Step 207; Referring to Fig. 7 b, blocking layer of metal silicide 1010 is carried out etching, contact hole is formed area relative blocking layer of metal silicide 1010 remove; Expose contact hole and form corresponding Semiconductor substrate 1001 surfaces, zone or grid structure surface; Plated metal carries out short annealing then and handles (RTA), on the Semiconductor substrate that exposes 1001 surfaces or the grid structure surface form metal silicide 1011; Follow-up can be with the metal removal that does not react, for example can adopt acid solution to remove responseless metal on the blocking layer of metal silicide 1010.

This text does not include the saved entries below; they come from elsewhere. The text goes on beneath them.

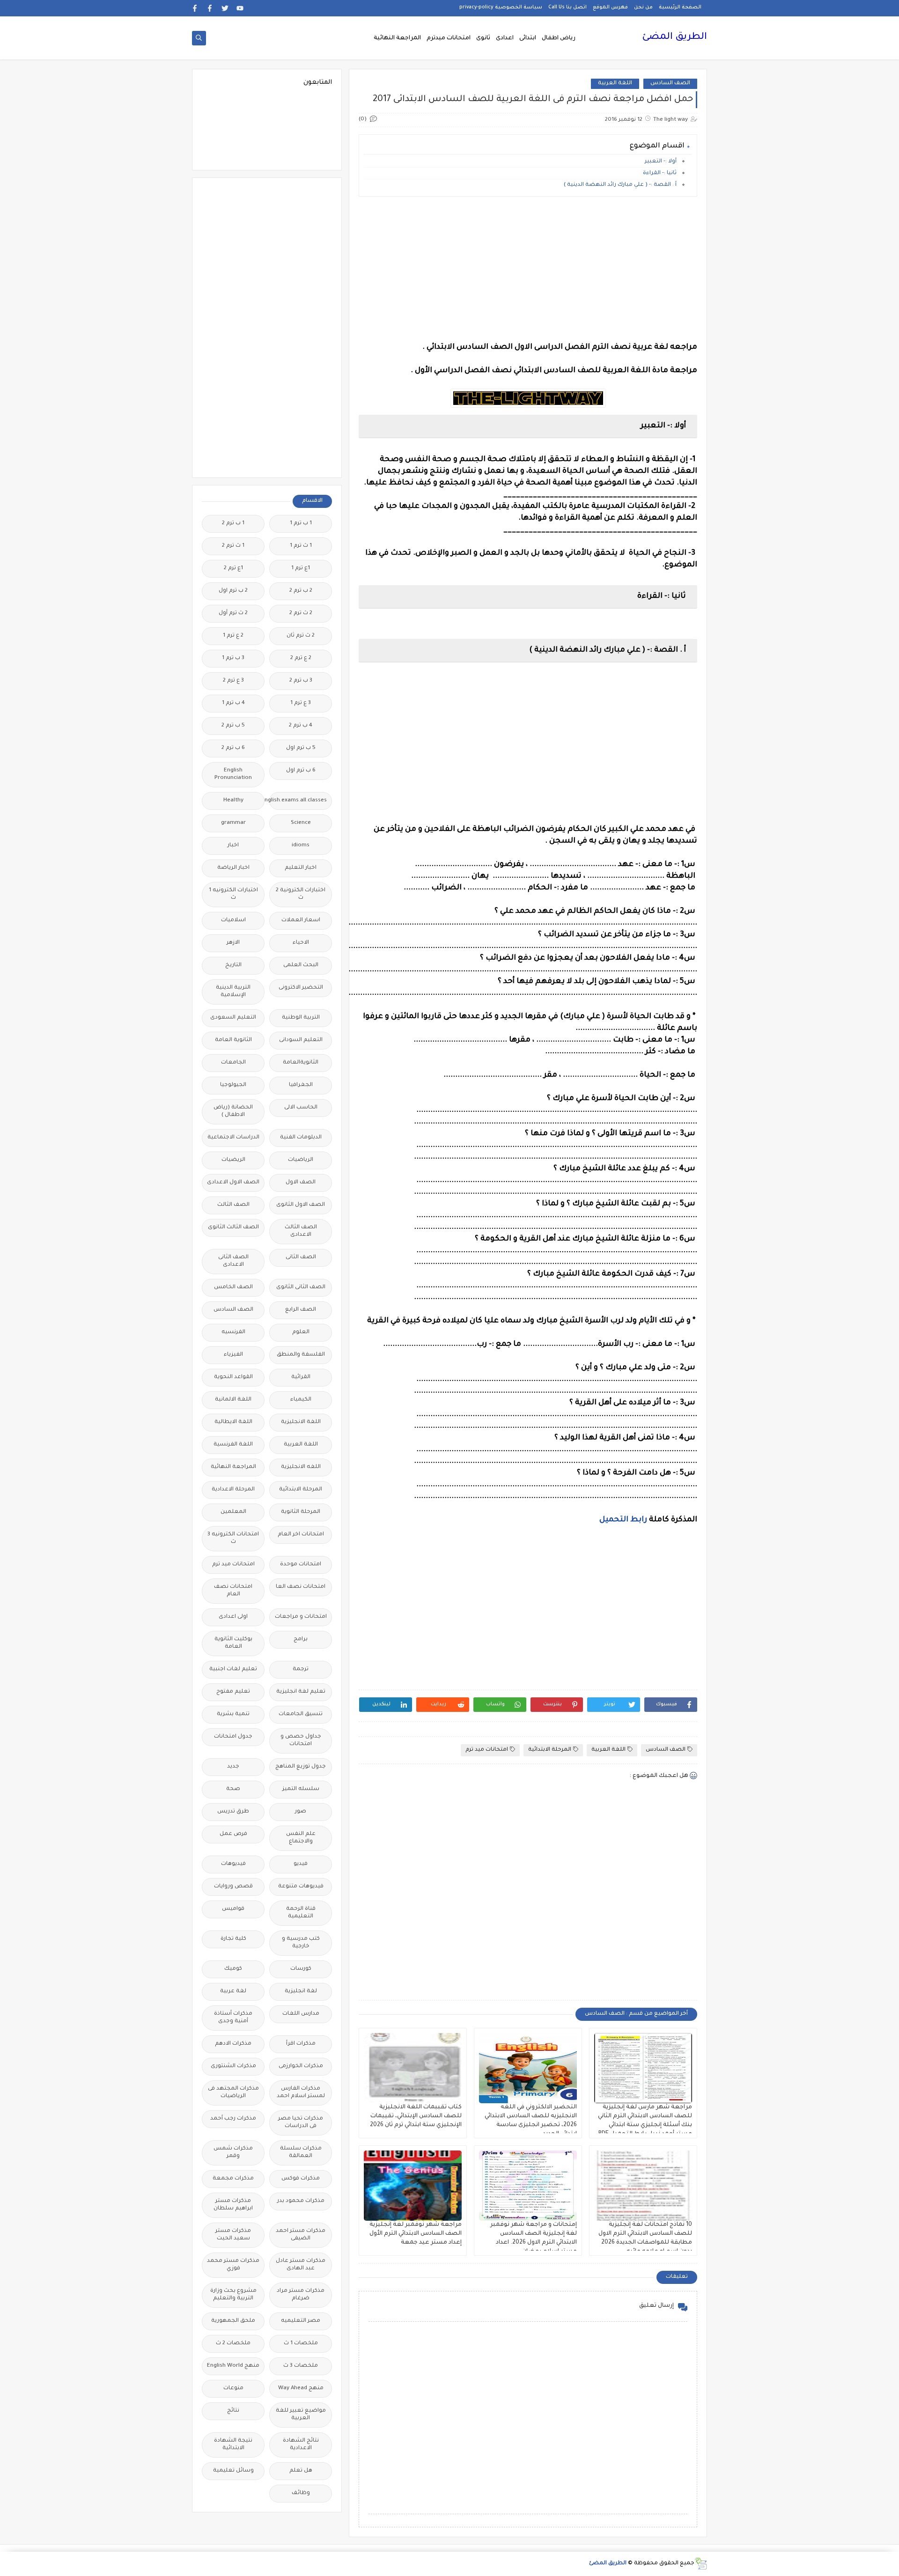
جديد (233, 1767)
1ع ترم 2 (233, 568)
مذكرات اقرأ (301, 2044)
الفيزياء (233, 1355)
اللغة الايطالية (233, 1422)
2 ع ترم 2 (300, 658)
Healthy (233, 801)
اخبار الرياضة (233, 868)
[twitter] (225, 8)
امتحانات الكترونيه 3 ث (233, 1538)
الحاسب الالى (300, 1108)
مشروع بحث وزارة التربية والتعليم (233, 2295)
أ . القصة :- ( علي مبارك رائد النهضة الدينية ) (620, 185)
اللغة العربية (615, 84)
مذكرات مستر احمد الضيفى (300, 2235)
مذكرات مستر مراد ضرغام (300, 2295)
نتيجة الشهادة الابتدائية (233, 2444)
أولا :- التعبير (660, 162)
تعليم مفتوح (233, 1692)
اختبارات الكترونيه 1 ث (233, 894)
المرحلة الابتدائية (549, 1750)
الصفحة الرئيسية (680, 7)
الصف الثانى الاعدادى (233, 1261)
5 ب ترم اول (301, 748)
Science (301, 823)
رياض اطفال (558, 38)
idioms (300, 846)
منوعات (233, 2388)
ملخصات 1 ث (301, 2344)
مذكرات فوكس (300, 2179)
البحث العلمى (300, 965)
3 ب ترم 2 (300, 681)
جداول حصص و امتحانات (300, 1740)
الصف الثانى (301, 1258)
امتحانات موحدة (300, 1565)
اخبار (233, 846)
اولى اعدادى (233, 1617)
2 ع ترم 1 (233, 636)
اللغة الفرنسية (233, 1445)
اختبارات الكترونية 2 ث (300, 894)
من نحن (643, 7)
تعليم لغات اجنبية (233, 1669)
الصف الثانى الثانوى (300, 1287)
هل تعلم (300, 2471)
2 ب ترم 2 (300, 591)
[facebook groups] (195, 8)
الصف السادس (670, 84)
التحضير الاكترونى (301, 988)
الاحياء (301, 943)
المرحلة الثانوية (300, 1512)
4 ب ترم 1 (233, 703)
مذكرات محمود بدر (300, 2201)
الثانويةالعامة (300, 1063)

The metal of deposition can be nickel (Ni), titanium (Ti) or cobalt (Co) and waits any metal, and correspondingly, formed metal silicide 1011 can be tweezer base silicide, titanium base silicide or cobalt-based silicide.
This step is identical with prior art, no longer details.
So far, this flow process finishes.
To sum up, in the formation method of a kind of metal silicide provided by the present invention, behind the plated metal silicide barrier layer; Carry out ultraviolet irradiation; And then blocking layer of metal silicide carried out etching, and after exposing contact hole and forming zone corresponding semiconductor substrate surface or grid structure, plated metal; Carry out short annealing at last and handle, form metal silicide at semiconductor substrate surface that exposes or grid structure surface.Like this; Owing to carried out ultraviolet irradiation; Make density with the blocking layer of metal silicide of a collection of product all have and promote and be stabilized on the essentially identical density, when follow-up when carrying out short annealing and handling, because the density of the blocking layer of metal silicide between the different chips is roughly the same; It is also basic identical that then different chips diffuses to the amount of ions of blocking layer of metal silicide, therefore can reduce the difference with the unit area resistance value of the blocking layer of metal silicide of a collection of product.
The above is merely preferred embodiment of the present invention, is not to be used to limit protection scope of the present invention.All within spirit of the present invention and principle, any modification of being done, be equal to replacement, improvement etc., all should be included within protection scope of the present invention.